Parties argue issue of costs in Grant-Bethell case
A judge will soon decide who pays for a legal action brought by former deputy director of public prosecutions Cheryl Grant-Bethell challenging the procedure used to determine her suitability to head the department of public prosecutions.
The Judicial and Legal Services Commission(JLSC)decided Grant-Bethell was not fit for the job because of an unfavorable report it received from the Security Intelligence Branch(SIB)of the police force.
The commission did not give Grant-Bethell the opportunity to defend herself against the allegations contained in the report.

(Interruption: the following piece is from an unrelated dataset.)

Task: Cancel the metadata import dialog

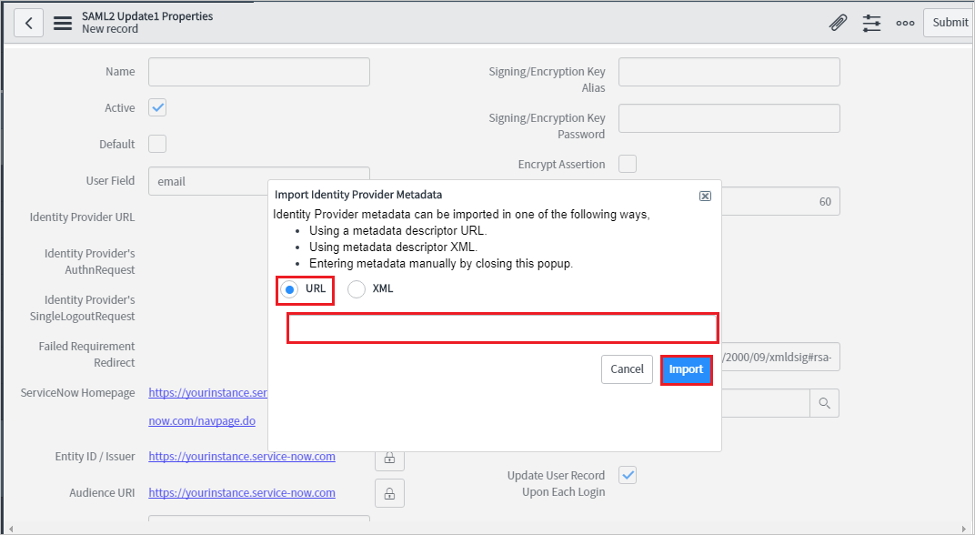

However, it decided to recommend that Grant-Bethell be transferred from the Office of the Attorney General(OAG)and be”promoted”to deputy law reform and review commissioner.
Two weeks ago, Senior Supreme Court Justice Jon Isaacs said that the Judicial and Legal Services Commission used a flawed process in reviewing Grant-Bethell’s application for the position. However, he declined to order that she remain in the Office of the Attorney General because the attorney general has the constitutional right to permit whomever he chose to prosecute on his behalf and he had already demonstrated a disinclination for her to practice.
It was for this reason that Grant’Bethell’s lawyer, Wayne Munroe, said that she ought to be awarded costs for the action.
Munroe suggested that the court could either order that the JLSC and OAG share the costs or that the JLSC pay the costs without making an order with respect to the Office of the Attorney General or that the JLSC pay the costs of the Office of the Attorney General.
However, lawyers for the JLSC and OAG disagreed with this position, arguing that Grant-Bethell should be responsible for the legal fees because her lawsuit failed.
Thomas Evans, QC, who represented the commission, and Brian Simms, QC, who represented the OAG, said any costs awarded to Grant-Bethell would come from the public purse, but they said Grant-Bethell’s court action was mainly a private one.
Evans said,”This is a case where, quite plainly, the private interest of the applicant outweighs the public interest.”
He said that costs with respect to the JLSC should be reduced by 25 percent based on the court’s finding regarding the body.
Simms said the OAG did not participate in the decision-making process, adding that the court made no finding of misconduct against the AG.
Justice Isaacs adjourned to consider the arguments and said a decision would be made soon.